Texte source:
==========
La réponse à la crise démocratique, dont le massif « voter ne sert à rien » est un symptôme, est peut-être une sorte de confluent de tout cela : un nouveau régime se cherche. Il s’agirait, pour nous, de dépasser la démocratie représentative actuelle, en crise, et la séparation économie/social/politique en conquérant des nouveaux pouvoirs de démocratie directe et en créant de nouvelles institutions.

Cela concerne tout particulièrement la question de l’emploi et de l’utilisation de l’argent sur lesquelles les expériences de changement politique n’arrêtent pas de se fracasser, depuis au moins 1981. Elles renvoient au type de production, au sens de l’activité humaine et à la participation de toutes et tous aux activités sociales utiles.

C’est ce que nous pouvons porter avec notre proposition de conférences (ou assemblées) permanentes nationale et régionales sur l’emploi, la formation et la transformation productive écologique. Il s’agit d’une institution à la fois économique et politique, à partir d’exigences sociales. Elles s’ancreraient dans des assemblées locales, ou des comités de mobilisation existant, par exemple sur la santé et la démocratie sanitaire.

Pour mémoire,

  • elles réuniraient les travailleurs et leurs représentants, les populations, les services publics (de l’éducation nationale aux « impôts », en passant par pôle emploi, l’Insee et la Banque de France, etc.), les élus politiques, les organisations syndicales, les associations (de chômeurs, d’usagers, environnementales, …), les patrons, les représentants des banques (y compris pôle public bancaire).
  • Elles évalueraient les besoins d’emploi et de production (matérielles et services)
  • Sur cette base, des engagements de création d’emploi, de formation, de recherches, de financements et d’investissement seraient pris par les entreprises, les banques et l’Etat comme employeur
  • Un suivi serait organisé par cette conférence en lien avec des pouvoirs d’intervention et d’alerte des salariés dans les entreprises
  • Elles seraient appuyées
    • par un Fonds national et des Fonds régionaux de bonification du crédit bancaire, pour instaurer une nouvelle conditionnalité de progrès social (au lieu de la baisse du cout du travail)
    • et par des Nationalisations nouvelles de banques, de grands groupes industriels ou de services.

Ainsi, en s’appuyant à la fois sur les mobilisations existant (comités, …) et sur une bataille d’idées, il s’agit d’avancer vers une nouvelle démocratie, à tous les niveaux : local, régional, national, mais aussi au niveau européen et mondial. C’est une nouvelle conception de la République, de l’Europe et du monde.
==========
Matériel source:
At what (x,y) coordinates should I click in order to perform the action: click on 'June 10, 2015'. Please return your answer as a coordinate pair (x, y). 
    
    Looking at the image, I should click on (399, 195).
==========
Exercices:
1. Résumez le texte source en deux phrases.
2. Dans le texte source, recopiez le passage compris entre « La réponse à » et « activités sociales utiles. », bornes incluses, en remplaçant « démocratie directe » par « démocratie participative ».
Le matériel n'a aucun lien avec le texte source.

Corrigés:
1. Face à la crise de la démocratie représentative, il s'agirait de la dépasser en conquérant de nouveaux pouvoirs de démocratie directe et en créant de nouvelles institutions, notamment sur la question de l'emploi et de l'utilisation de l'argent. La proposition porte sur des conférences permanentes nationale et régionales sur l'emploi, la formation et la transformation productive écologique, qui réuniraient de nombreux acteurs, évalueraient les besoins, obtiendraient des engagements des entreprises, des banques et de l'État, et seraient appuyées par des fonds de bonification du crédit et de nouvelles nationalisations.

2.
La réponse à la crise démocratique, dont le massif « voter ne sert à rien » est un symptôme, est peut-être une sorte de confluent de tout cela : un nouveau régime se cherche. Il s’agirait, pour nous, de dépasser la démocratie représentative actuelle, en crise, et la séparation économie/social/politique en conquérant des nouveaux pouvoirs de démocratie participative et en créant de nouvelles institutions.

Cela concerne tout particulièrement la question de l’emploi et de l’utilisation de l’argent sur lesquelles les expériences de changement politique n’arrêtent pas de se fracasser, depuis au moins 1981. Elles renvoient au type de production, au sens de l’activité humaine et à la participation de toutes et tous aux activités sociales utiles.